エヌ氏調査報告書蛇足の王様メニュー生首レポ

第12回 発覚と相似(2002年5月号/2002.04.16)

 今月のカドミス、分厚いですよねぇ。
 で、枚数は21枚、本文7頁。少しだけ増えてます。メフィストにも短編が載ったから、まず上出来かと。
 話としては、死体発見のいきさつが法月親子に知れるまで(あ、そうか貞雄パパは事件のことを初めて知るんですね)の流れ、そして苦悩久能警部が出てきて残された手がかりの指紋など照合結果云々。堂本峻がまたからんでくるんですね。…なんだか、浅見光彦シリーズとかを読んでいるような気にさせられました。まぁつまり進展なし。
 ネタがまたないので年表づくり予備事項でお茶をにごします(苦笑)。綸太郎が事件のことを知ったのは、9月20日午後5時過ぎ。川島敦志の電話から。川島は電話の直後国友と名古屋へ向かう。身元確認のためだ。綸太郎は警視庁の父親の執務室へ行き、事件を報告。そのまま情報収集をはじめる。23時まで粘り一旦帰宅。そして翌21日の午後3時が現在の流れ。
 死亡推定時刻は18日土曜日午後から夜半にかけて。前後の幅があるかもしれない。宅配便は19日日曜日16時20分運送会社の配送センターの受付に持ち込まれた。
 それで、土曜日の午後に堂本のマンションであった中本政夫と名乗るオカマ風の男が、実は堂本だったらしいと気づき、しかもそいつがトートバックを持っていたことから、もしやその中に江知佳の生首が入っているのでは、と綸太郎が慌てます。

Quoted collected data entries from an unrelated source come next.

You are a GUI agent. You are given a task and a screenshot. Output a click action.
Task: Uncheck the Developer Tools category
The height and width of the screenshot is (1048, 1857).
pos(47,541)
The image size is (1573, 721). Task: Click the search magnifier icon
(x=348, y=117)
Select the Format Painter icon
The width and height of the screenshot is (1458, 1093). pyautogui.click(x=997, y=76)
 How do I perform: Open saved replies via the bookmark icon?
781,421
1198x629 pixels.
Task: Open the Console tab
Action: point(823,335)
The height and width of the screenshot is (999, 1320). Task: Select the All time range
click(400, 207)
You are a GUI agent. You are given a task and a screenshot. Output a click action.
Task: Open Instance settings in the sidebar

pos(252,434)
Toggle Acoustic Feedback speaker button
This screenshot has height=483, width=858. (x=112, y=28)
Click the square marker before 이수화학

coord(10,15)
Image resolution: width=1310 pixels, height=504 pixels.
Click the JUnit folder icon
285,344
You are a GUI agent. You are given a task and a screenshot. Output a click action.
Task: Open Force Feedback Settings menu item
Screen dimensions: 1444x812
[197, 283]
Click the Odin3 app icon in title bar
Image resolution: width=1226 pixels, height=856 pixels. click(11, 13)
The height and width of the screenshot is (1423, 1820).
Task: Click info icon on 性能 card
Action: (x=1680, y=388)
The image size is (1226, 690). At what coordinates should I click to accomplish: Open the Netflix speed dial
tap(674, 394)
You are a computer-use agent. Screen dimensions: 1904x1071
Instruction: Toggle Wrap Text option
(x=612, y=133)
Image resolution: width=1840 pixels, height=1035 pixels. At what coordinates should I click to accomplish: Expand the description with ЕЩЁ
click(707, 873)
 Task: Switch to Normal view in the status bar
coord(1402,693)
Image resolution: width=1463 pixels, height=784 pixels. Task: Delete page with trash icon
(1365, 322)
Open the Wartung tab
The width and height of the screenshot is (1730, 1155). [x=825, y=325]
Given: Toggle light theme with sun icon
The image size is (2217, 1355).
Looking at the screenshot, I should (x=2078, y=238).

 まぁ生首の入っていた箱を止めていたテープから指紋が採集されただけなので、必ずしも堂本本人が殺害犯人だと断定出来るものでもないのでしょうが、重要な参考人であることに違いはないはず。だがしかしそれだけじゃ面白くない、と思っては駄目でしょうか? どうして生首なんかを名古屋に送りつけたか、という謎は依然として残りますが、それにしたって堂本だけじゃねー…主眼が犯人にはないのかもしれませんが、どうなんでしょう。